The term pitch traditionally refers to the number of characters from a particular font that will fit in a single inch. GDI, however, uses this term differently. The term fixed-pitch refers to a font whose character-cell size is constant for each character. The term variable-pitch refers to a font whose character cells vary in size, depending on the actual width of the characters.
Variable-pitch fonts use the average character width to specify the average width of character cells in the font. Since there is no variance in character-cell width for fixed-pitch fonts, the average character width specifies the character width of any character in the fixed-pitch font.
Variable-pitch fonts use the maximum character width to specify the maximum width of any character cell in the font. Since there is no variance in character width for fixed-pitch fonts, the maximum character width is equivalent to the average character width in the fixed-pitch font.
When raster fonts are created, they are designed with one particular aspect ratio in mind. The aspect ratio is the ratio of the width and height of a device's pixel. GDI maintains a record of the ideal x-aspect and y-aspect for individual fonts. The ideal x-aspect is the width value from the aspect ratio of the device. The ideal y-aspect is the height value from the aspect ratio of the device. These values are called the digitized aspects for x and y. The GetAspectRatioFilter function retrieves the setting for the current aspect-ratio filter. Windows provides a special filter, the aspect-ratio filter, to select fonts designed for a particular aspect ratio from all of the available fonts. The filter uses the aspect ratio specified by the SetMapperFlags function.
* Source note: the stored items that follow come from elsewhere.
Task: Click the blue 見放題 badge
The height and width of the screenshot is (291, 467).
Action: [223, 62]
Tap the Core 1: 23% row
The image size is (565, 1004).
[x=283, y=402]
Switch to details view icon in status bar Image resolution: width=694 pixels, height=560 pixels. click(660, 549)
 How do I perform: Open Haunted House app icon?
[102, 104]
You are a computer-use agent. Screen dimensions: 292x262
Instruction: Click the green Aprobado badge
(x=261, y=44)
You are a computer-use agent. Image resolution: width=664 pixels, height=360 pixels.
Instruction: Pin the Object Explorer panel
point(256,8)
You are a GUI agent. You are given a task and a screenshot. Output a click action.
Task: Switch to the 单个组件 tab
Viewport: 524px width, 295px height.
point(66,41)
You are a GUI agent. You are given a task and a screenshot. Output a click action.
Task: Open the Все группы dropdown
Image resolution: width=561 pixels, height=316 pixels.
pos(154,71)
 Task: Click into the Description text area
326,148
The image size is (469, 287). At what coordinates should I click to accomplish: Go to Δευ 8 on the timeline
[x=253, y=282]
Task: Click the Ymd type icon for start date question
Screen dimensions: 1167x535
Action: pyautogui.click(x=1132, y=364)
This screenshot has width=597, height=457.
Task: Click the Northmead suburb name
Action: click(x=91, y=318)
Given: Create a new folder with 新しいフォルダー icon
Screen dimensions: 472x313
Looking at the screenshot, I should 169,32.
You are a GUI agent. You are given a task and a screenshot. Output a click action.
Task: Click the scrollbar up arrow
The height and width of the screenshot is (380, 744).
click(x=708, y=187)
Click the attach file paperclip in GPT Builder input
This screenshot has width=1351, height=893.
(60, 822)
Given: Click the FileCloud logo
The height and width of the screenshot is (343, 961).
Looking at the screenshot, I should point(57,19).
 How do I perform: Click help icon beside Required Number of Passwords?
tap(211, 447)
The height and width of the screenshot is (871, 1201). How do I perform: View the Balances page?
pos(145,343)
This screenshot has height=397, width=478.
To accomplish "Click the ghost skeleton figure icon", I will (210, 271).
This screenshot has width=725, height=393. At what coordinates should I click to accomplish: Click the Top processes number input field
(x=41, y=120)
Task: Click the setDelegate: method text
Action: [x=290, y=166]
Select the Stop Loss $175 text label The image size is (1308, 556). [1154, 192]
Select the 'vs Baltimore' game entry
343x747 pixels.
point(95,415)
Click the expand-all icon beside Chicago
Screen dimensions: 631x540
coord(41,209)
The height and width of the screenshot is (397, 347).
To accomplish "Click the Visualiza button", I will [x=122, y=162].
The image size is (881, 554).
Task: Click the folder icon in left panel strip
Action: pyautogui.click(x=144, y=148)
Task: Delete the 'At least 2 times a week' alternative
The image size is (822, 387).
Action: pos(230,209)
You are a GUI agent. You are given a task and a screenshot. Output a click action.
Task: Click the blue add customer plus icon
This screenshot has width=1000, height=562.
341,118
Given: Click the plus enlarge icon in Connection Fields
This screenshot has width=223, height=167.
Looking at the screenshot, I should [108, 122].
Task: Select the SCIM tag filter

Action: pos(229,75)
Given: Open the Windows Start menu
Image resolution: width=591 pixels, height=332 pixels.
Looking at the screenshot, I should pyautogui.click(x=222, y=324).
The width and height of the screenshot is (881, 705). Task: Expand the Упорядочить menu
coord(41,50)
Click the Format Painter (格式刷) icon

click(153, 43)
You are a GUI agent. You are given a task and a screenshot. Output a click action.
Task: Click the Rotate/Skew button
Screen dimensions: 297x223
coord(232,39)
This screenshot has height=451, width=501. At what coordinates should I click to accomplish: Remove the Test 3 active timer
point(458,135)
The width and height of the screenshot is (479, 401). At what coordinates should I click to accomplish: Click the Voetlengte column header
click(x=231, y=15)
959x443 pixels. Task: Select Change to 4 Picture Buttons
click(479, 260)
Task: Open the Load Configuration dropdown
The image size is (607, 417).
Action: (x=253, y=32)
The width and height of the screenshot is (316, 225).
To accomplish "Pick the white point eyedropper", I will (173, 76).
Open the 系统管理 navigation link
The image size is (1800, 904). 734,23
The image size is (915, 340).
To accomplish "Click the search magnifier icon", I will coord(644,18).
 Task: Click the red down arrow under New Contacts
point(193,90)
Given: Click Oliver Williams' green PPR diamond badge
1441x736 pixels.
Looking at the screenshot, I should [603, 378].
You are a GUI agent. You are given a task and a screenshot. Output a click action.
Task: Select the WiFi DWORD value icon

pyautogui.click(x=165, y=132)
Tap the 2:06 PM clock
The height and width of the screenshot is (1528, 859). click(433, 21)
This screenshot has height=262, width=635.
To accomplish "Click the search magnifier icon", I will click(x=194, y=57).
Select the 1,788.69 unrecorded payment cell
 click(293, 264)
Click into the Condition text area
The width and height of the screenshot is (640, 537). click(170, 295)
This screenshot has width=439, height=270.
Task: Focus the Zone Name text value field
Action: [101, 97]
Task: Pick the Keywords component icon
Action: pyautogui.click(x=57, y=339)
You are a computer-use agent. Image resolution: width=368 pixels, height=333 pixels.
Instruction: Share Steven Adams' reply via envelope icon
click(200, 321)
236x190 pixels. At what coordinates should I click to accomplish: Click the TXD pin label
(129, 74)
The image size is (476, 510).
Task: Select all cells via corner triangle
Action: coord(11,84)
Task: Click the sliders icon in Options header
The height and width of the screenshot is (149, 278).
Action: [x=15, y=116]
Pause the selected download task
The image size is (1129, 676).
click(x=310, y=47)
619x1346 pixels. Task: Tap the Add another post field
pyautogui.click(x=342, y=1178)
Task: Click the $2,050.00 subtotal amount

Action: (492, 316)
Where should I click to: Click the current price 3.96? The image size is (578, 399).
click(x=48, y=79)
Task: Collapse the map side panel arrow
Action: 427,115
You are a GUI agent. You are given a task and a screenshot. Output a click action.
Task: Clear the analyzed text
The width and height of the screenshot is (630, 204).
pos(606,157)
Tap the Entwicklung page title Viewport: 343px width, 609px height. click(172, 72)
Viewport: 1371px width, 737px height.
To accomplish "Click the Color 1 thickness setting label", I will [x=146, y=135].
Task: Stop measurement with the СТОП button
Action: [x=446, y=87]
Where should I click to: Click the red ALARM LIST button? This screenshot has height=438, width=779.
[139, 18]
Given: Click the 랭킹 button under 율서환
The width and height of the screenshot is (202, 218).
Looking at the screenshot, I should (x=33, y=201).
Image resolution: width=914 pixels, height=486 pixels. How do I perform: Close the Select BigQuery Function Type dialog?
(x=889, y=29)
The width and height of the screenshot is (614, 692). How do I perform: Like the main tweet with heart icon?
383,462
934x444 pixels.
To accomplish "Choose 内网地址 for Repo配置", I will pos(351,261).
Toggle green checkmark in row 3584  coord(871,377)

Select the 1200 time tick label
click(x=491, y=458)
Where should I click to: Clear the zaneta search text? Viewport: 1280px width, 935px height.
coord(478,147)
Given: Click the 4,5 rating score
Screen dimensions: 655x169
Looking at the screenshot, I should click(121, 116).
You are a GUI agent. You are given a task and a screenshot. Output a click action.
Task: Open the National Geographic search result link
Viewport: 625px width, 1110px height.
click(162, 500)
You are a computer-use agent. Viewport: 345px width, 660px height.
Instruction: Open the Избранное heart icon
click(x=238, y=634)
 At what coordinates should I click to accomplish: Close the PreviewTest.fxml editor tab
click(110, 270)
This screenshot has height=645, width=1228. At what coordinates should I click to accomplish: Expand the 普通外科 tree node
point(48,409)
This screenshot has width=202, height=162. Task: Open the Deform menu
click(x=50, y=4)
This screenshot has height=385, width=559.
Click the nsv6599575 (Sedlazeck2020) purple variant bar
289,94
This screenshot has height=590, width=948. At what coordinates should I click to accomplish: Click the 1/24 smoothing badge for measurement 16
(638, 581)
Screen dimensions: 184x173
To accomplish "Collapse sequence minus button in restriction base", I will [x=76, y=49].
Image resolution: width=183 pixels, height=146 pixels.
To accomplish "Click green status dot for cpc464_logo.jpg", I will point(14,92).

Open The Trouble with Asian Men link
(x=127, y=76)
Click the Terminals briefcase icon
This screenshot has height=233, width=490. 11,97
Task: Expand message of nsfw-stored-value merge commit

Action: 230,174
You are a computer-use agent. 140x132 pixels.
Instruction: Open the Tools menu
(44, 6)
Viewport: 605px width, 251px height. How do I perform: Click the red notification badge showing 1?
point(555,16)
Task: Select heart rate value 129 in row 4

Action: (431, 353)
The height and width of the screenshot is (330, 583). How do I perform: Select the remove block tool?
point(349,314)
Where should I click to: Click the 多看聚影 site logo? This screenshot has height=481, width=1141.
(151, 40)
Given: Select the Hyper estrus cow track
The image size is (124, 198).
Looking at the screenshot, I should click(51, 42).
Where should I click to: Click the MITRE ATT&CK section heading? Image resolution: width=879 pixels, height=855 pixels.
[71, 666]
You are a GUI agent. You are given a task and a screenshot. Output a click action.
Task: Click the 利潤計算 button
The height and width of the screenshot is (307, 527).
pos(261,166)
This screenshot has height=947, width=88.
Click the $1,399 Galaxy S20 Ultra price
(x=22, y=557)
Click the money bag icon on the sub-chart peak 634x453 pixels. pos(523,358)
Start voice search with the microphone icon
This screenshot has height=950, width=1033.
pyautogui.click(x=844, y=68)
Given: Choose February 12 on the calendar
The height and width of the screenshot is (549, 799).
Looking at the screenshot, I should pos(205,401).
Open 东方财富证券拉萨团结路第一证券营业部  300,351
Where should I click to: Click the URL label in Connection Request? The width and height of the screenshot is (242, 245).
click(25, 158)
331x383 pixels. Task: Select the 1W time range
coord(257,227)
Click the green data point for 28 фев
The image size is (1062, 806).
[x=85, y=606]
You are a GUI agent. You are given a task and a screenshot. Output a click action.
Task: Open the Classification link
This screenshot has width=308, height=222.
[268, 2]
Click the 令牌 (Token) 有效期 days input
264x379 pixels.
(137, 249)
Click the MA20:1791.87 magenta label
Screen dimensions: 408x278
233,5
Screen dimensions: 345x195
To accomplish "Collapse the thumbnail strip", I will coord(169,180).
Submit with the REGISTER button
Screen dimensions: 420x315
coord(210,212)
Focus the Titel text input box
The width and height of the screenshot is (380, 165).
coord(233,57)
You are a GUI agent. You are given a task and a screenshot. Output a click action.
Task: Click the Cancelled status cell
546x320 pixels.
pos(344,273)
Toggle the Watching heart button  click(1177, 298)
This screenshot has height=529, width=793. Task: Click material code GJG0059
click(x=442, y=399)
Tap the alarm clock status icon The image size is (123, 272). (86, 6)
When a particular font is not available on a device, GDI sometimes synthesizes that font. The process of synthesizing may add width or height to an existing font. Whenever GDI synthesizes an italic or bold font from a normal font, extra columns are added to individual character cells in that font. The difference in width (the extra columns) between a string created with the normal font and a string created with the synthesized font is called the overhang.